On The Historical Significance of Annapolis
· This is the first time in over 15 years where the vast majority of Arab countries, including Saudi Arabia, are participating in a regional effort to solve the Israeli-Palestinian conflict; not since the Madrid peace process launched by President Bush Sr. have all these countries gathered together to address the issue; over 40 countries are being represented in Annapolis.

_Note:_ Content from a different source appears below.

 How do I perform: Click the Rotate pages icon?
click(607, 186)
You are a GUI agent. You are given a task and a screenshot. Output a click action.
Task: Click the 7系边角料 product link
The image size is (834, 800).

· This is the first time in 7 years that the Israeli and Palestinian Heads of State (or more specifically the Israeli Administration and the PLO Executive Committee) are hopefully re-launching formal steady and systematic negotiations
· The Israeli and Palestinian Heads of State are not alone this time:
o Their people elected each of them with a broad mandate on a clear campaign platform for conflict resolution
o Leaders of the region and the world are now by their side urging they take advantage of the Arab Peace Initiative and the Roadmap and make progress at once
o Over 620,000 citizens have joined the OneVoice Mandate supporting the process, the largest number in the history of the Israeli-Palestinian conflict, and representative of the overwhelming majorities (59% to 84% according to different polls over the last two years) who support negotiations to establish a two state solution
· Rare Window of Opportunity: the window is closing – while majorities on both sides still overwhelmingly support negotiations towards a two state solution, the numbers opposing are going up steadily, and will eventually surpass moderate voices if no tangible progress is made; we have two leaders and two peoples and the Arab region and the US government now recommitting themselves; the opportunity must be seized. Failure is not an option.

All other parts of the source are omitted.